Shedding Light on Cas9 Target Search

Abstract

The CRISPR/Cas adaptive immune system provides prokaryotes with a defensive mechanism against invading viruses and plasmids. The invading viral DNA fragments are incorporated into the CRISPR (Clustered Regularly Interspaced Short Palindromic Repeats) locus in the bacterial genome and are later used to recognize and destroy the invader when it returns. In the last stage of CRISPR immunity, called the interference stage, Cas (CRISPR-associated) proteins assemble with short guide RNA molecules which are transcribed from the CRISPR locus. These guide RNA molecules can be programmed to recognize any DNA sequence. In recent years the CRISPR/Cas adaptive immune system has seen an immense growth in interest with the type II CRISPR-Cas9 system being in the center of attention.
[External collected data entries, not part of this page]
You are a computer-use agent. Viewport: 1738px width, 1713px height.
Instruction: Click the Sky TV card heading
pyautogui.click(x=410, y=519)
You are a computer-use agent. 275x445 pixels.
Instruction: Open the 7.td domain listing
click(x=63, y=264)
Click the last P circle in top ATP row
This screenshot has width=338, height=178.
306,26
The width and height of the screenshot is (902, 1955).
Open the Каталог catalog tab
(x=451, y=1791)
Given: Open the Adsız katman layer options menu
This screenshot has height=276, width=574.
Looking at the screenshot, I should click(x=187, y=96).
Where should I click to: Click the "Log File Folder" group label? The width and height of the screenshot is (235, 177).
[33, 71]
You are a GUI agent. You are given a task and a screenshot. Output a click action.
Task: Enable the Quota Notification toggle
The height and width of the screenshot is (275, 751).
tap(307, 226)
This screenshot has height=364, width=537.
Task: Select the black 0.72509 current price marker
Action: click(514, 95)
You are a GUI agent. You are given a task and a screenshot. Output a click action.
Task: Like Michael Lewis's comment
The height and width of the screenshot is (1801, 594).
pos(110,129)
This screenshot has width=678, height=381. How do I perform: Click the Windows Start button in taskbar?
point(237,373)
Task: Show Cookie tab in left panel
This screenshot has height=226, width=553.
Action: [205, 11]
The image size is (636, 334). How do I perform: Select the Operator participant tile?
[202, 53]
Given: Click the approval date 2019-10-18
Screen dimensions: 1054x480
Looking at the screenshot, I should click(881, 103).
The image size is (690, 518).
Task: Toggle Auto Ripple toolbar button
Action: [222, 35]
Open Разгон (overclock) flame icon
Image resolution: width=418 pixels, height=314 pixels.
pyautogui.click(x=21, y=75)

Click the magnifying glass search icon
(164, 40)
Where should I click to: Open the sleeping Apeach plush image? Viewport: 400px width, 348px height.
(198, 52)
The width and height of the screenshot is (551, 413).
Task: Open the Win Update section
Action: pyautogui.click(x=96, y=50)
In this system, the DNA of the invading virus is recognized and cleaved by a single protein Cas9 which is guided by an RNA duplex. Due to its simplicity, CRISPR-Cas9 system is a promising tool in gene engineering as its guide RNA can be programmed to recognize virtually any sequence in the genome. The CRISPR-Cas9 has been demonstrated to work in a variety of organisms, however, despite the large interest in this system, the precise mechanism by which Cas9 finds and cleaves its target remains ambiguous. We utilize biophysical single-molecule techniques, namely total internal reflection fluorescence microscopy (TIRFM) together with Forster resonance energy transfer (FRET) to investigate the mechanics of Cas9 target search with nanometer sensitivity. We are probing one-dimensional diffusion of the protein along the DNA strand and investigating the effects different DNA sequences have on the mechanics of Cas9 target search.